*** Opening of EXERCISE MATERIALS ***

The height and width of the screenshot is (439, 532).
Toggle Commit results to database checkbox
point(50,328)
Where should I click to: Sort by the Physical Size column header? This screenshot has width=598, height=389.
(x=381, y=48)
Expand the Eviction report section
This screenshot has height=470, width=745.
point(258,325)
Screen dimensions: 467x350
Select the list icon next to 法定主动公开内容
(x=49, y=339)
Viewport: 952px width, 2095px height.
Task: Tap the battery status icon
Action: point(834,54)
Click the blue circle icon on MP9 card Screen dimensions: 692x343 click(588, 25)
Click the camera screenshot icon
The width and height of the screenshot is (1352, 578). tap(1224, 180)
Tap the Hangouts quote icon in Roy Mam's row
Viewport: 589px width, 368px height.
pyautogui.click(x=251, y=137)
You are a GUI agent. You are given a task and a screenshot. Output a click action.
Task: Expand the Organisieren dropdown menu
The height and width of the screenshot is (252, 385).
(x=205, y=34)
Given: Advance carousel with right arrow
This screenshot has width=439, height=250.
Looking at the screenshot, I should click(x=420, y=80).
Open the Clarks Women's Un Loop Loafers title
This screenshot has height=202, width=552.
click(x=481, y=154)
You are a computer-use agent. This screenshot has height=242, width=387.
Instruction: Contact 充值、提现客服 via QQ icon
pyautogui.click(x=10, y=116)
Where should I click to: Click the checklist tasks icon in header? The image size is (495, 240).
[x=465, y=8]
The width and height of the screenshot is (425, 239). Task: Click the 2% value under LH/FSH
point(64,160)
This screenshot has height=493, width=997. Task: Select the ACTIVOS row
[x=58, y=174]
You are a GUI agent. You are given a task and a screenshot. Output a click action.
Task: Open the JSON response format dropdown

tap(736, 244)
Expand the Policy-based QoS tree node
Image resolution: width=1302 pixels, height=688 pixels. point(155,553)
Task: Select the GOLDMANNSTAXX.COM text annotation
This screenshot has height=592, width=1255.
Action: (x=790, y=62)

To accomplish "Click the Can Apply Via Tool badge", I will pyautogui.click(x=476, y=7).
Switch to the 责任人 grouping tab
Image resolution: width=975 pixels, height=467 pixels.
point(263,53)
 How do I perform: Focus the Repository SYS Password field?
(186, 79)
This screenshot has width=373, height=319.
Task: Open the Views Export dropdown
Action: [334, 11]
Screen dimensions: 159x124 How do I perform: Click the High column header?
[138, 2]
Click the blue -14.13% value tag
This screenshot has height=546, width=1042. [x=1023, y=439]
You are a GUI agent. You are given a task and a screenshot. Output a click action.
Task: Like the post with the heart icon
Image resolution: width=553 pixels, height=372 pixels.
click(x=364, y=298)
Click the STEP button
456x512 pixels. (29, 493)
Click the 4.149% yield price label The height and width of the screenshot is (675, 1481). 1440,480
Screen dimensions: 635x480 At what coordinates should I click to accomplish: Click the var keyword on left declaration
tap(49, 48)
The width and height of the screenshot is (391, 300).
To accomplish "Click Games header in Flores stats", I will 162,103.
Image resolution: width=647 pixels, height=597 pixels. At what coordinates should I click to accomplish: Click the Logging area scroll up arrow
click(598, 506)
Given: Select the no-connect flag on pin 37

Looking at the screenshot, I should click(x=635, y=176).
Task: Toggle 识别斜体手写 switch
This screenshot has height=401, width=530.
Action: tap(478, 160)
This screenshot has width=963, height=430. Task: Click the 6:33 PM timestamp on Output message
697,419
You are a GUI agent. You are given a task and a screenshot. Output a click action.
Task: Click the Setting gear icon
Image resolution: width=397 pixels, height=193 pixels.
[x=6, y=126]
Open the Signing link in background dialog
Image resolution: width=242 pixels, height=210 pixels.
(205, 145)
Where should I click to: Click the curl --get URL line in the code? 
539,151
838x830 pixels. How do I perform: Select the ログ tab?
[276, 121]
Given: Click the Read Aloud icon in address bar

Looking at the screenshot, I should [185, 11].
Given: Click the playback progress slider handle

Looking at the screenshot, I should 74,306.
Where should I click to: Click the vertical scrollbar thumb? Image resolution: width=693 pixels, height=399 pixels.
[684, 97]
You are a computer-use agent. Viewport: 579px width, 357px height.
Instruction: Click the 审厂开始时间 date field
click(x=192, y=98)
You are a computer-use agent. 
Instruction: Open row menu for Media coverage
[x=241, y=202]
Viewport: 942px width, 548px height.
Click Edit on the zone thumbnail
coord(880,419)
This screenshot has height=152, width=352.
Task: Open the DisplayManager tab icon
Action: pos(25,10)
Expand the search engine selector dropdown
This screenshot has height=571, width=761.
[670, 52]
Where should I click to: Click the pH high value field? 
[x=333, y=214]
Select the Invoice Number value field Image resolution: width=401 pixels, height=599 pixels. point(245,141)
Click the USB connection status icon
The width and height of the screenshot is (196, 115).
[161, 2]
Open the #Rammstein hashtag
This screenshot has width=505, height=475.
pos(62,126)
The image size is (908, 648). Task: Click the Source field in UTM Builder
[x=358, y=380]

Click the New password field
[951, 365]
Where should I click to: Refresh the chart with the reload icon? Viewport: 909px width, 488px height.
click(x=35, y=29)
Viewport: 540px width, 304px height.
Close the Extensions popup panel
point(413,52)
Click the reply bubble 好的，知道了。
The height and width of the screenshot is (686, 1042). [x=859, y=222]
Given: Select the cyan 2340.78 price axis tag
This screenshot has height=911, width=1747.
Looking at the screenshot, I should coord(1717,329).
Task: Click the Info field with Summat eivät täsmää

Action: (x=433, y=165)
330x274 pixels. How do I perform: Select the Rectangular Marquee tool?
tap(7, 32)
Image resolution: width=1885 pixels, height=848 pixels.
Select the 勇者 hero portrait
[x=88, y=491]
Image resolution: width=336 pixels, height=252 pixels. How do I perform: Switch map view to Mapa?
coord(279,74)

*** Close of EXERCISE MATERIALS ***

ASSIGNED TASK -> Copy every record above verbatim and in full.

EXERCISE SOLUTION ->
The height and width of the screenshot is (439, 532).
Toggle Commit results to database checkbox
point(50,328)
Where should I click to: Sort by the Physical Size column header? This screenshot has width=598, height=389.
(x=381, y=48)
Expand the Eviction report section
This screenshot has height=470, width=745.
point(258,325)
Screen dimensions: 467x350
Select the list icon next to 法定主动公开内容
(x=49, y=339)
Viewport: 952px width, 2095px height.
Task: Tap the battery status icon
Action: point(834,54)
Click the blue circle icon on MP9 card Screen dimensions: 692x343 click(588, 25)
Click the camera screenshot icon
The width and height of the screenshot is (1352, 578). tap(1224, 180)
Tap the Hangouts quote icon in Roy Mam's row
Viewport: 589px width, 368px height.
pyautogui.click(x=251, y=137)
You are a GUI agent. You are given a task and a screenshot. Output a click action.
Task: Expand the Organisieren dropdown menu
The height and width of the screenshot is (252, 385).
(x=205, y=34)
Given: Advance carousel with right arrow
This screenshot has width=439, height=250.
Looking at the screenshot, I should click(x=420, y=80).
Open the Clarks Women's Un Loop Loafers title
This screenshot has height=202, width=552.
click(x=481, y=154)
You are a computer-use agent. This screenshot has height=242, width=387.
Instruction: Contact 充值、提现客服 via QQ icon
pyautogui.click(x=10, y=116)
Where should I click to: Click the checklist tasks icon in header? The image size is (495, 240).
[x=465, y=8]
The width and height of the screenshot is (425, 239). Task: Click the 2% value under LH/FSH
point(64,160)
This screenshot has height=493, width=997. Task: Select the ACTIVOS row
[x=58, y=174]
You are a GUI agent. You are given a task and a screenshot. Output a click action.
Task: Open the JSON response format dropdown

tap(736, 244)
Expand the Policy-based QoS tree node
Image resolution: width=1302 pixels, height=688 pixels. point(155,553)
Task: Select the GOLDMANNSTAXX.COM text annotation
This screenshot has height=592, width=1255.
Action: (x=790, y=62)

To accomplish "Click the Can Apply Via Tool badge", I will pyautogui.click(x=476, y=7).
Switch to the 责任人 grouping tab
Image resolution: width=975 pixels, height=467 pixels.
point(263,53)
 How do I perform: Focus the Repository SYS Password field?
(186, 79)
This screenshot has width=373, height=319.
Task: Open the Views Export dropdown
Action: [334, 11]
Screen dimensions: 159x124 How do I perform: Click the High column header?
[138, 2]
Click the blue -14.13% value tag
This screenshot has height=546, width=1042. [x=1023, y=439]
You are a GUI agent. You are given a task and a screenshot. Output a click action.
Task: Like the post with the heart icon
Image resolution: width=553 pixels, height=372 pixels.
click(x=364, y=298)
Click the STEP button
456x512 pixels. (29, 493)
Click the 4.149% yield price label The height and width of the screenshot is (675, 1481). 1440,480
Screen dimensions: 635x480 At what coordinates should I click to accomplish: Click the var keyword on left declaration
tap(49, 48)
The width and height of the screenshot is (391, 300).
To accomplish "Click Games header in Flores stats", I will 162,103.
Image resolution: width=647 pixels, height=597 pixels. At what coordinates should I click to accomplish: Click the Logging area scroll up arrow
click(598, 506)
Given: Select the no-connect flag on pin 37

Looking at the screenshot, I should click(x=635, y=176).
Task: Toggle 识别斜体手写 switch
This screenshot has height=401, width=530.
Action: tap(478, 160)
This screenshot has width=963, height=430. Task: Click the 6:33 PM timestamp on Output message
697,419
You are a GUI agent. You are given a task and a screenshot. Output a click action.
Task: Click the Setting gear icon
Image resolution: width=397 pixels, height=193 pixels.
[x=6, y=126]
Open the Signing link in background dialog
Image resolution: width=242 pixels, height=210 pixels.
(205, 145)
Where should I click to: Click the curl --get URL line in the code? 
539,151
838x830 pixels. How do I perform: Select the ログ tab?
[276, 121]
Given: Click the Read Aloud icon in address bar

Looking at the screenshot, I should [185, 11].
Given: Click the playback progress slider handle

Looking at the screenshot, I should 74,306.
Where should I click to: Click the vertical scrollbar thumb? Image resolution: width=693 pixels, height=399 pixels.
[684, 97]
You are a computer-use agent. Viewport: 579px width, 357px height.
Instruction: Click the 审厂开始时间 date field
click(x=192, y=98)
You are a computer-use agent. 
Instruction: Open row menu for Media coverage
[x=241, y=202]
Viewport: 942px width, 548px height.
Click Edit on the zone thumbnail
coord(880,419)
This screenshot has height=152, width=352.
Task: Open the DisplayManager tab icon
Action: pos(25,10)
Expand the search engine selector dropdown
This screenshot has height=571, width=761.
[670, 52]
Where should I click to: Click the pH high value field? 
[x=333, y=214]
Select the Invoice Number value field Image resolution: width=401 pixels, height=599 pixels. point(245,141)
Click the USB connection status icon
The width and height of the screenshot is (196, 115).
[161, 2]
Open the #Rammstein hashtag
This screenshot has width=505, height=475.
pos(62,126)
The image size is (908, 648). Task: Click the Source field in UTM Builder
[x=358, y=380]

Click the New password field
[951, 365]
Where should I click to: Refresh the chart with the reload icon? Viewport: 909px width, 488px height.
click(x=35, y=29)
Viewport: 540px width, 304px height.
Close the Extensions popup panel
point(413,52)
Click the reply bubble 好的，知道了。
The height and width of the screenshot is (686, 1042). [x=859, y=222]
Given: Select the cyan 2340.78 price axis tag
This screenshot has height=911, width=1747.
Looking at the screenshot, I should coord(1717,329).
Task: Click the Info field with Summat eivät täsmää

Action: (x=433, y=165)
330x274 pixels. How do I perform: Select the Rectangular Marquee tool?
tap(7, 32)
Image resolution: width=1885 pixels, height=848 pixels.
Select the 勇者 hero portrait
[x=88, y=491]
Image resolution: width=336 pixels, height=252 pixels. How do I perform: Switch map view to Mapa?
coord(279,74)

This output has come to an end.